INPUT MATERIAL:
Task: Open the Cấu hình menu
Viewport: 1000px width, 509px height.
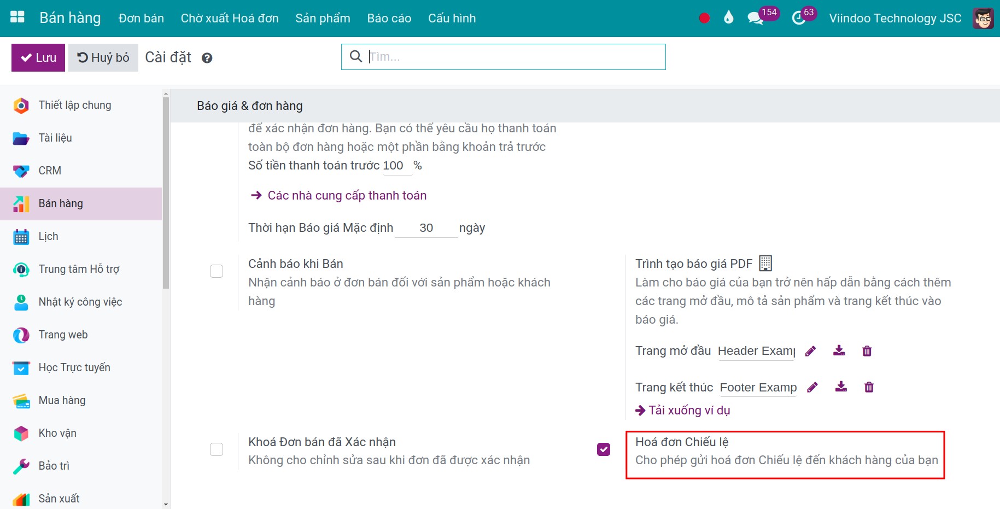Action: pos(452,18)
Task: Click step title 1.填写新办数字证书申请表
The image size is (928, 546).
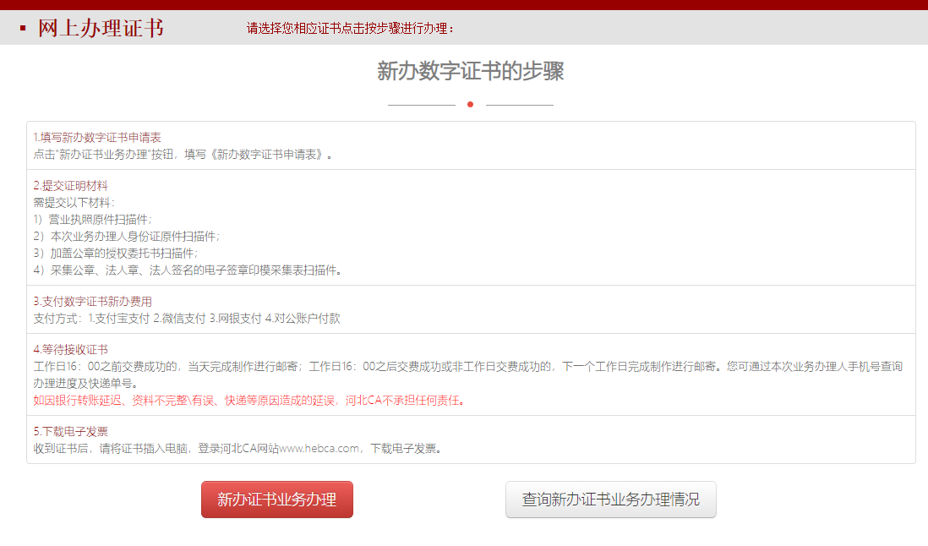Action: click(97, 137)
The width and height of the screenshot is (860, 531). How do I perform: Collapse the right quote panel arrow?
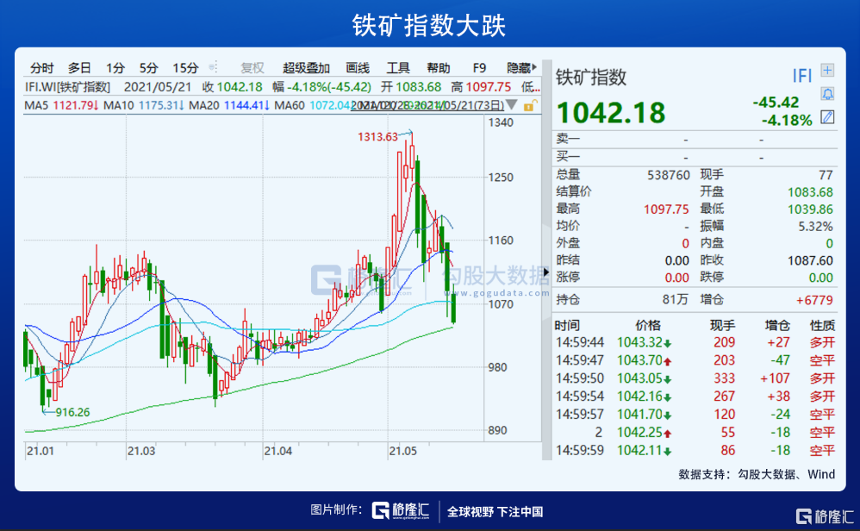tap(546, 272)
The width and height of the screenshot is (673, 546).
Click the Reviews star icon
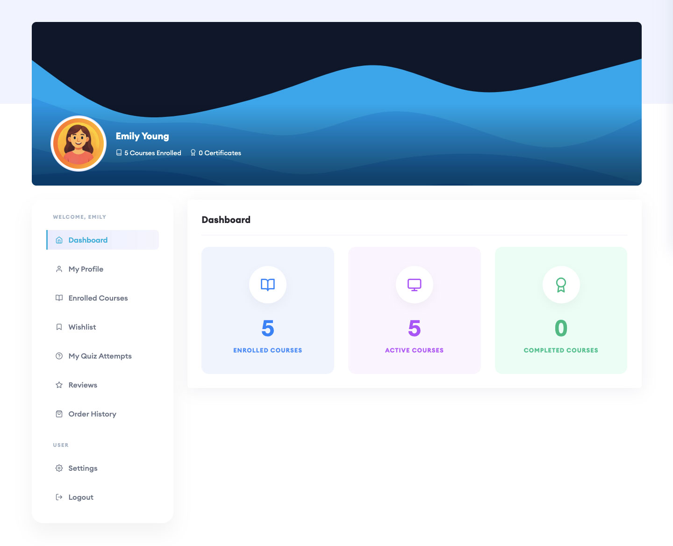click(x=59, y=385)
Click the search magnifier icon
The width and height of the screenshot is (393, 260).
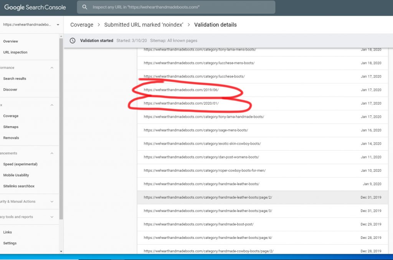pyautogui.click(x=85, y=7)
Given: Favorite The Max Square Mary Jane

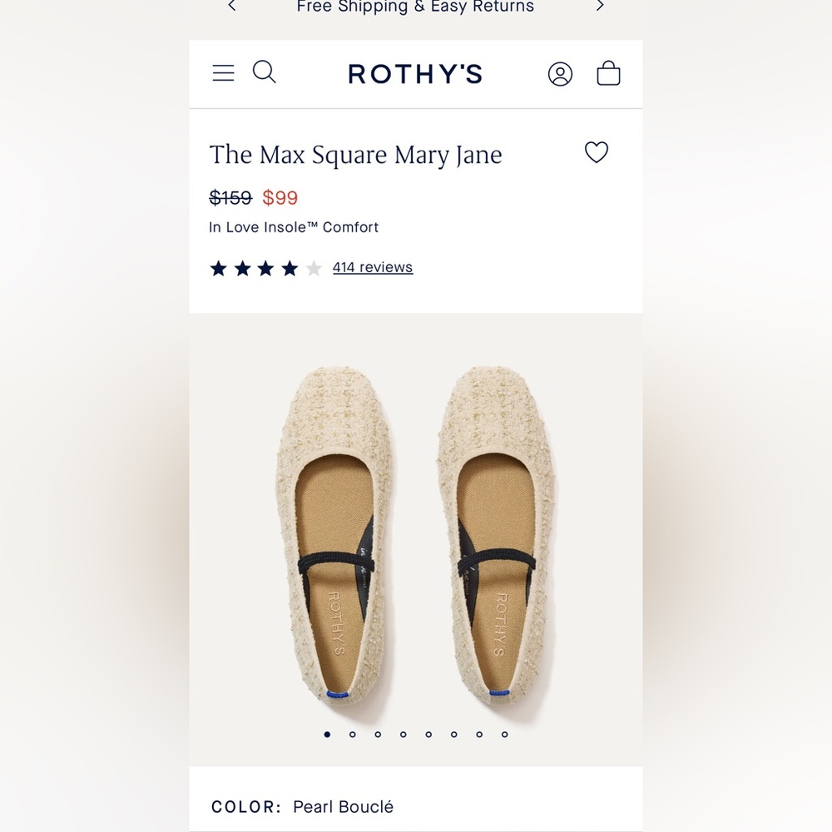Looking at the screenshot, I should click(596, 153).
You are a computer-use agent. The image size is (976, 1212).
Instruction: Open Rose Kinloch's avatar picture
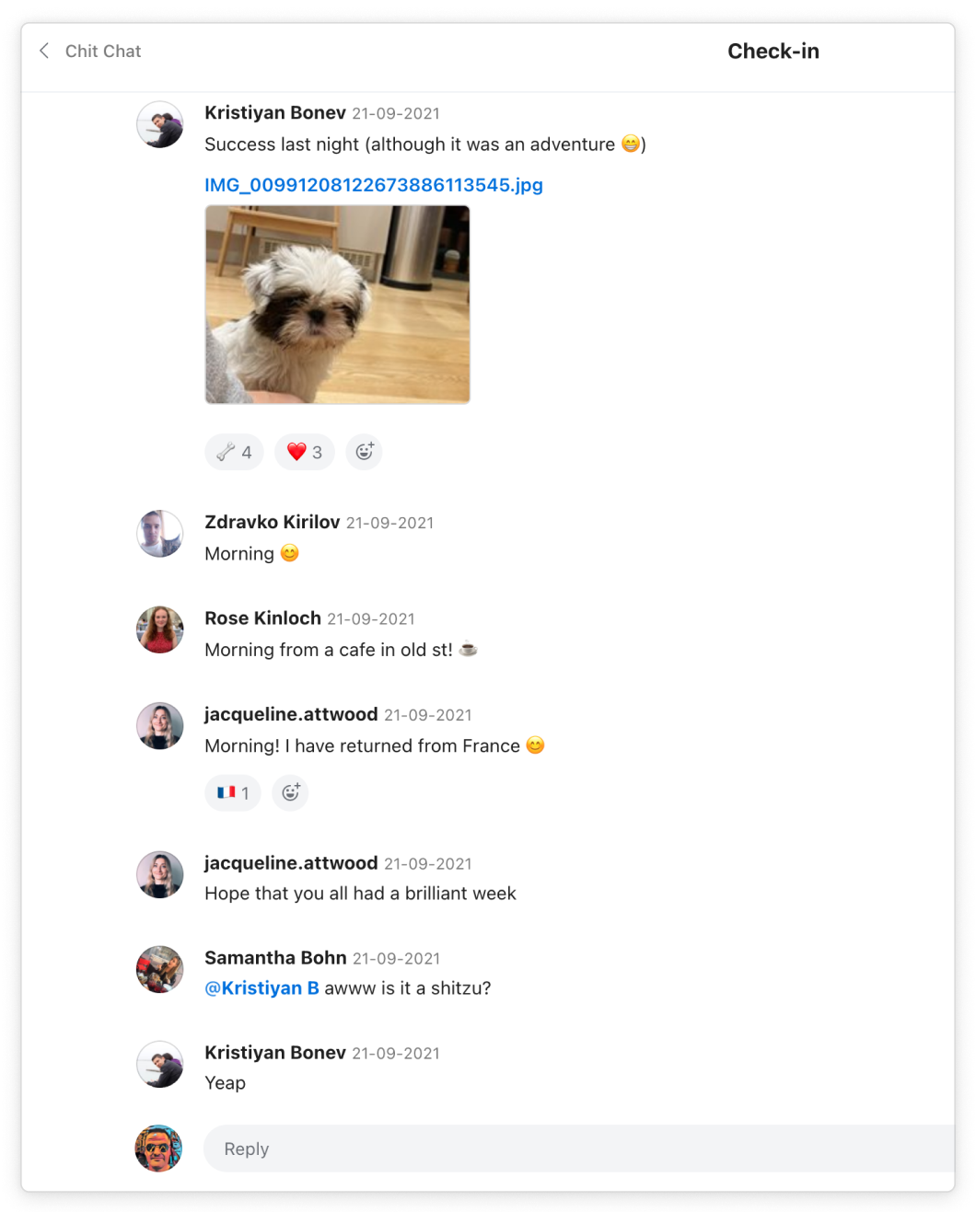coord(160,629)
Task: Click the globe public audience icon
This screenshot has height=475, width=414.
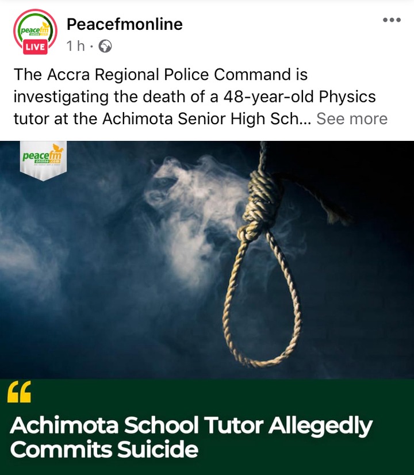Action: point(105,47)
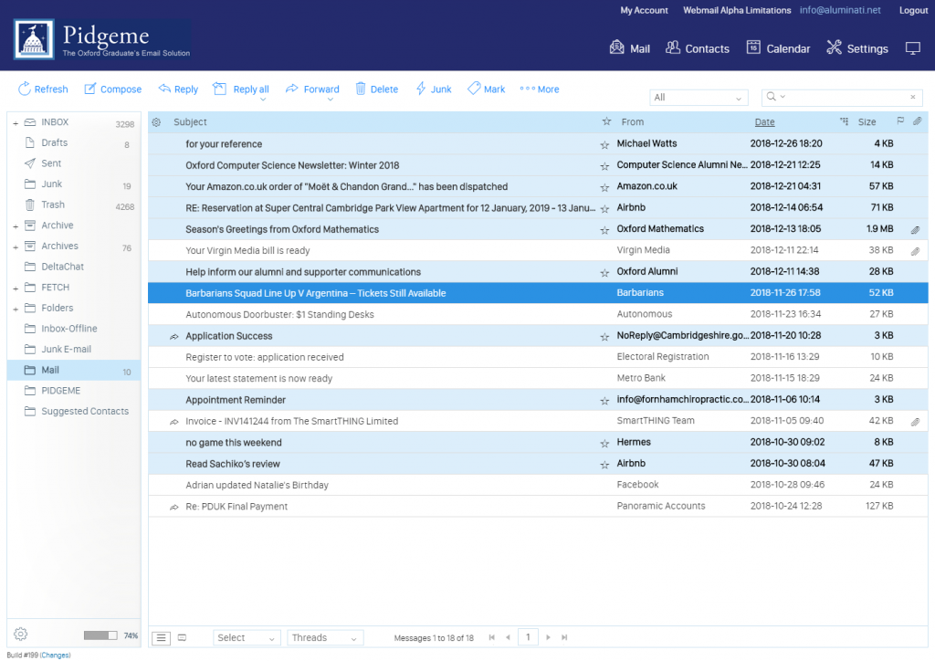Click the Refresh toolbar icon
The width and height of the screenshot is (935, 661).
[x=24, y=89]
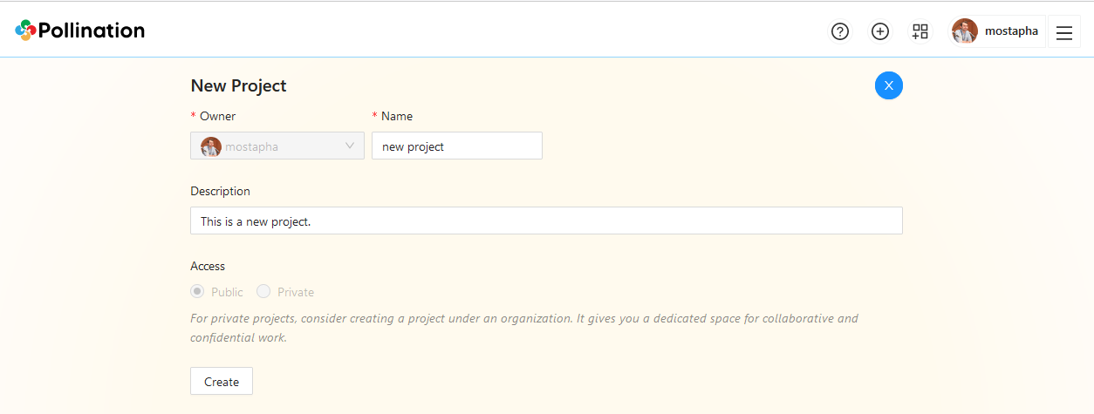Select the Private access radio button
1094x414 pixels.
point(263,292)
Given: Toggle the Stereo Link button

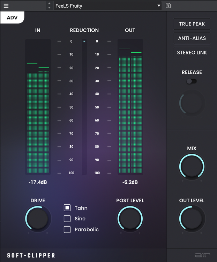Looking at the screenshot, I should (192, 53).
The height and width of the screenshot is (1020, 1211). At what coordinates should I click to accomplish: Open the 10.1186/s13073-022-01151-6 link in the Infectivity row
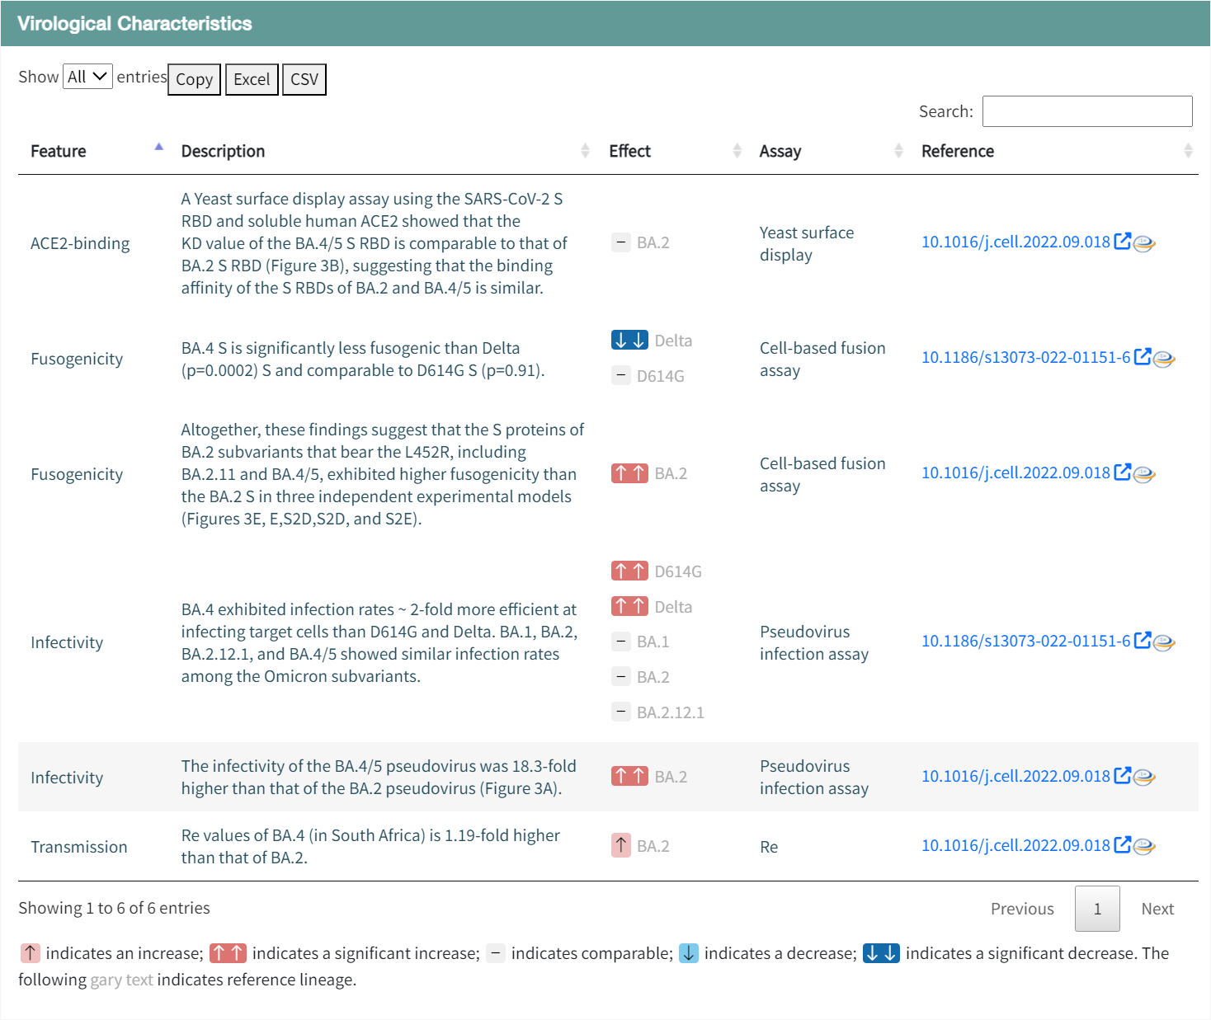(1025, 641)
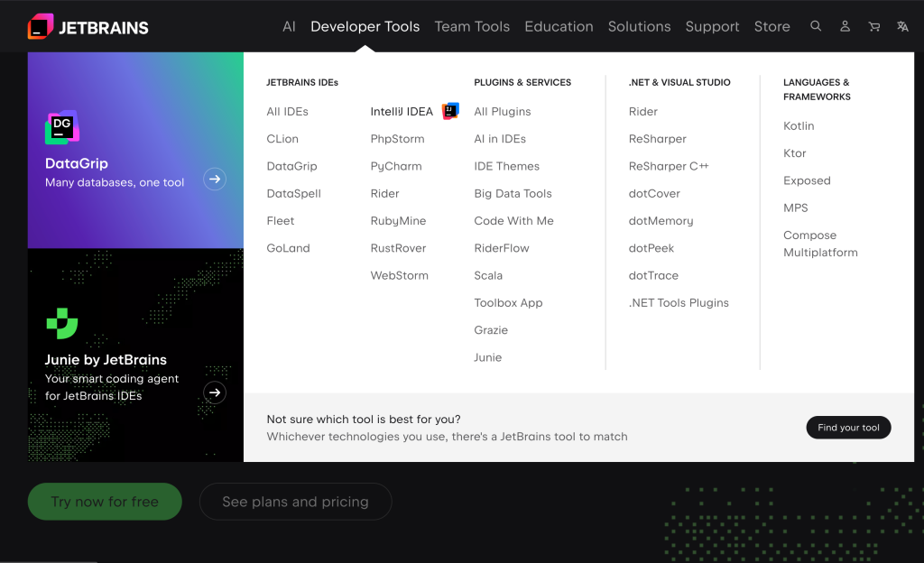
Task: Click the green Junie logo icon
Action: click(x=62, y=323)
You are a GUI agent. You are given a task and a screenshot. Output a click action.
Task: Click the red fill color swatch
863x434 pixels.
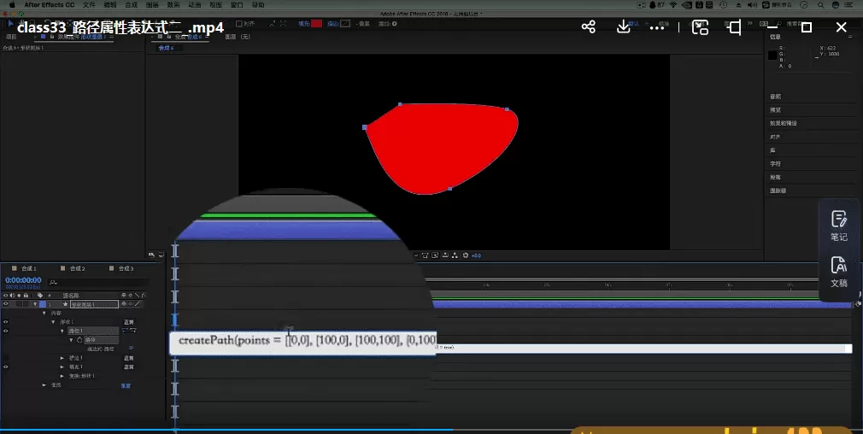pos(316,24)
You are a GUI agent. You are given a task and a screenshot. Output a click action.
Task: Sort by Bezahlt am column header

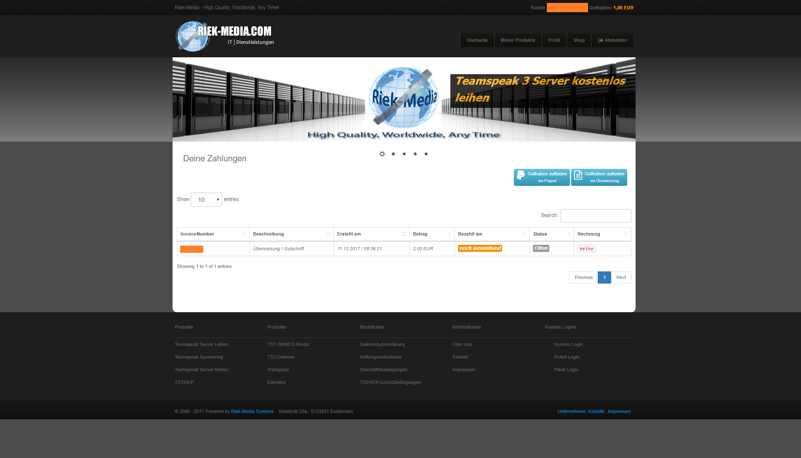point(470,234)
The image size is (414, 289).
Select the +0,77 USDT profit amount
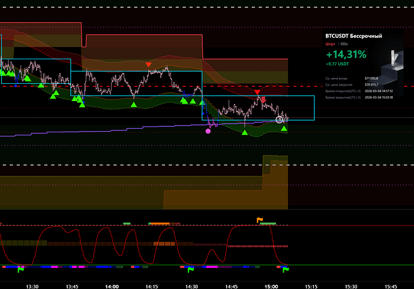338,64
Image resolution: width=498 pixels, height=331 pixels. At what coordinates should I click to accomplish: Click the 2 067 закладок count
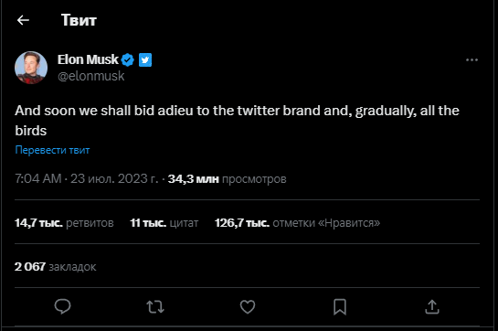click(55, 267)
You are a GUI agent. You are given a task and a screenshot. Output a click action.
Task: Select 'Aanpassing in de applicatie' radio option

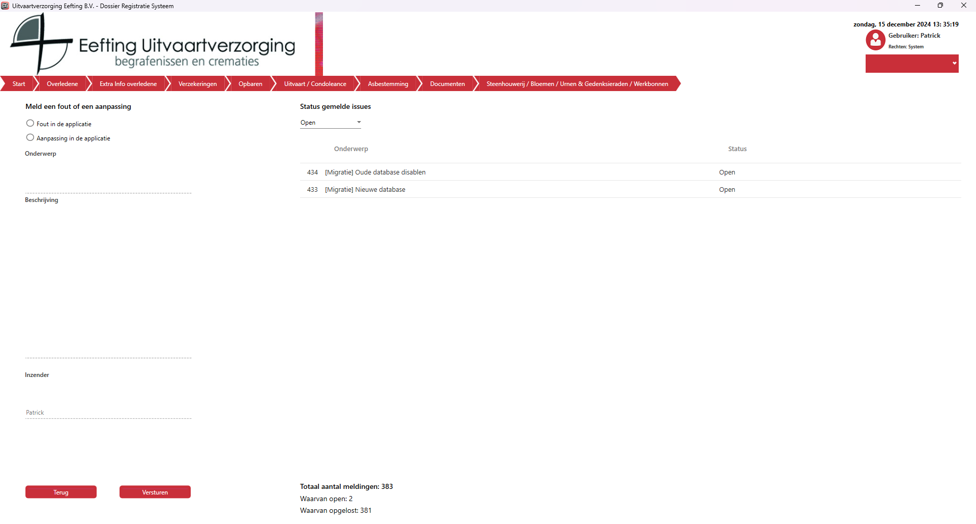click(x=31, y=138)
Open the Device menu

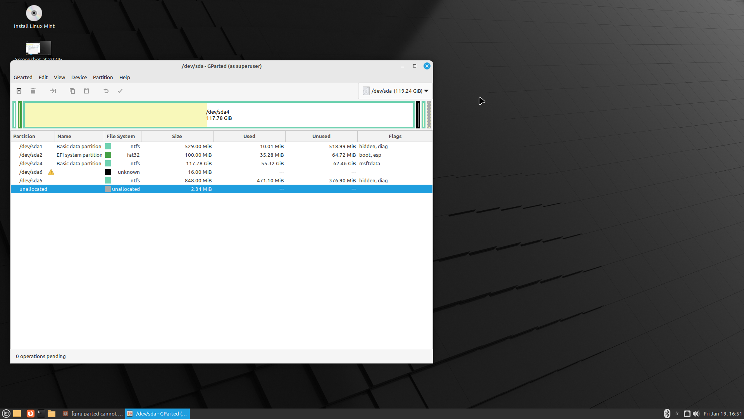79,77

WHAT IS ASKED: Set out every line of the material above as a Markdown table with the columns "Row" and "Material line," numbering the rows in order and omitting blank lines. Leave out the picture placeholders.

FULL ANSWER:
| Row | Material line |
|---|---|
| 1 | Task: Open the Cấu hình menu |
| 2 | Viewport: 1000px width, 509px height. |
| 3 | Action: pos(452,18) |
| 4 | Task: Click step title 1.填写新办数字证书申请表 |
| 5 | The image size is (928, 546). |
| 6 | Action: click(97, 137) |
| 7 | The width and height of the screenshot is (860, 531). How do I perform: Collapse the right quote panel arrow? |
| 8 | tap(546, 272) |
| 9 | The width and height of the screenshot is (673, 546). |
| 10 | Click the Reviews star icon |
| 11 | click(x=59, y=385) |
| 12 | Click the search magnifier icon |
| 13 | The width and height of the screenshot is (393, 260). |
| 14 | pyautogui.click(x=85, y=7) |
| 15 | Given: Favorite The Max Square Mary Jane |
| 16 | Looking at the screenshot, I should click(596, 153). |
| 17 | You are a computer-use agent. The image size is (976, 1212). |
| 18 | Instruction: Open Rose Kinloch's avatar picture |
| 19 | coord(160,629) |
| 20 | Task: Click the globe public audience icon |
| 21 | This screenshot has height=475, width=414. |
| 22 | Action: point(105,47) |
| 23 | Click the Refresh toolbar icon |
| 24 | The width and height of the screenshot is (935, 661). |
| 25 | [x=24, y=89] |
| 26 | Select the Private access radio button |
| 27 | 1094x414 pixels. |
| 28 | point(263,292) |
| 29 | Given: Toggle the Stereo Link button |
| 30 | Looking at the screenshot, I should (192, 53). |
| 31 | The height and width of the screenshot is (1020, 1211). At what coordinates should I click to accomplish: Open the 10.1186/s13073-022-01151-6 link in the Infectivity row |
| 32 | (1025, 641) |
| 33 | Task: Click the green Junie logo icon |
| 34 | Action: click(x=62, y=323) |
| 35 | You are a GUI agent. You are given a task and a screenshot. Output a click action. |
| 36 | Task: Click the red fill color swatch |
| 37 | 863x434 pixels. |
| 38 | pos(316,24) |
| 39 | You are a GUI agent. You are given a task and a screenshot. Output a click action. |
| 40 | Task: Sort by Bezahlt am column header |
| 41 | point(470,234) |
| 42 | The image size is (414, 289). |
| 43 | Select the +0,77 USDT profit amount |
| 44 | 338,64 |
| 45 | Image resolution: width=498 pixels, height=331 pixels. At what coordinates should I click to accomplish: Click the 2 067 закладок count |
| 46 | click(55, 267) |
| 47 | You are a GUI agent. You are given a task and a screenshot. Output a click action. |
| 48 | Task: Select 'Aanpassing in de applicatie' radio option |
| 49 | click(x=31, y=138) |
| 50 | Open the Device menu |
| 51 | 79,77 |